Continue the article about Barmasai's turn from the track toward marathon running, picking up after its final sentence.

### Document excerpt
——

Training with a group of illustrious Kenyan marathon runners including 2003 Amsterdam winner William Kipsang (2:06:39 PB), Rotterdam title holder William Kiplagat (2:07:42; PB 2:06:50, 1999) and Felix Limo (2:06:42, 2nd Amsterdam 2003), Barmasai has been able to put in a lot of strengthening work during this year, with long runs but no speed work.

The physical results have been so encouraging that Barmasai even risked some track racing this autumn running a 13:23.23 5000m on 2 September, and a 7:46.21 3000m five days later in Rieti.

Plans now have changed, as rather than a new future on the track, a road racing career has logically entered Barmasai’s thoughts.

“I liked the long training runs which I was doing with the marathon runners so much,” commented Barmasai, “that I thought if these guys can run so fast and I am doing almost the same training schedule as they are, why can’t I also run just as fast at the Marathon?”

——

### Raw data
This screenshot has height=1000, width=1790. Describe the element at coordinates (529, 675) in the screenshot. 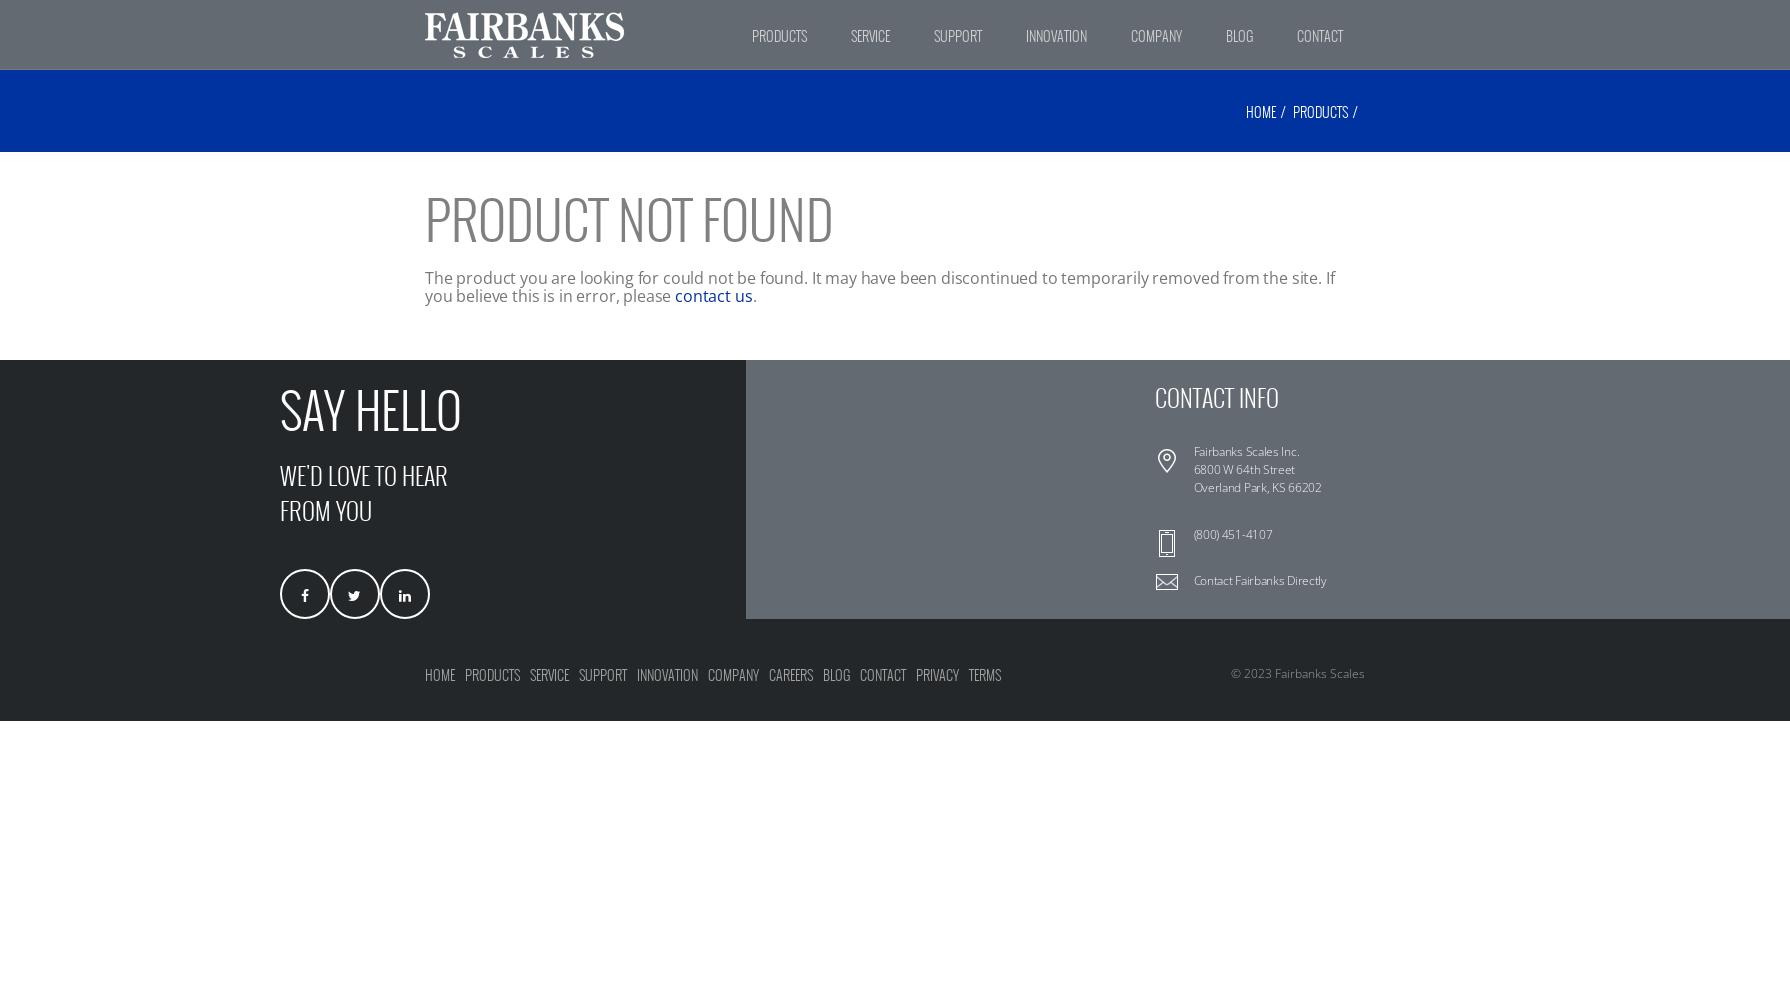

I see `'Service'` at that location.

——

### Solved problem
Having never run a Half Marathon before, let alone a full 26.2 miles event, Barmasai is now planning to run a half early in 2004, followed up by a Marathon debut in one of the major city marathons next the April.

The only question now is which race? But it is a nice problem which Barmasai doesn’t mind solving because for the first time in two years he is injury free and ready for his new career on the roads.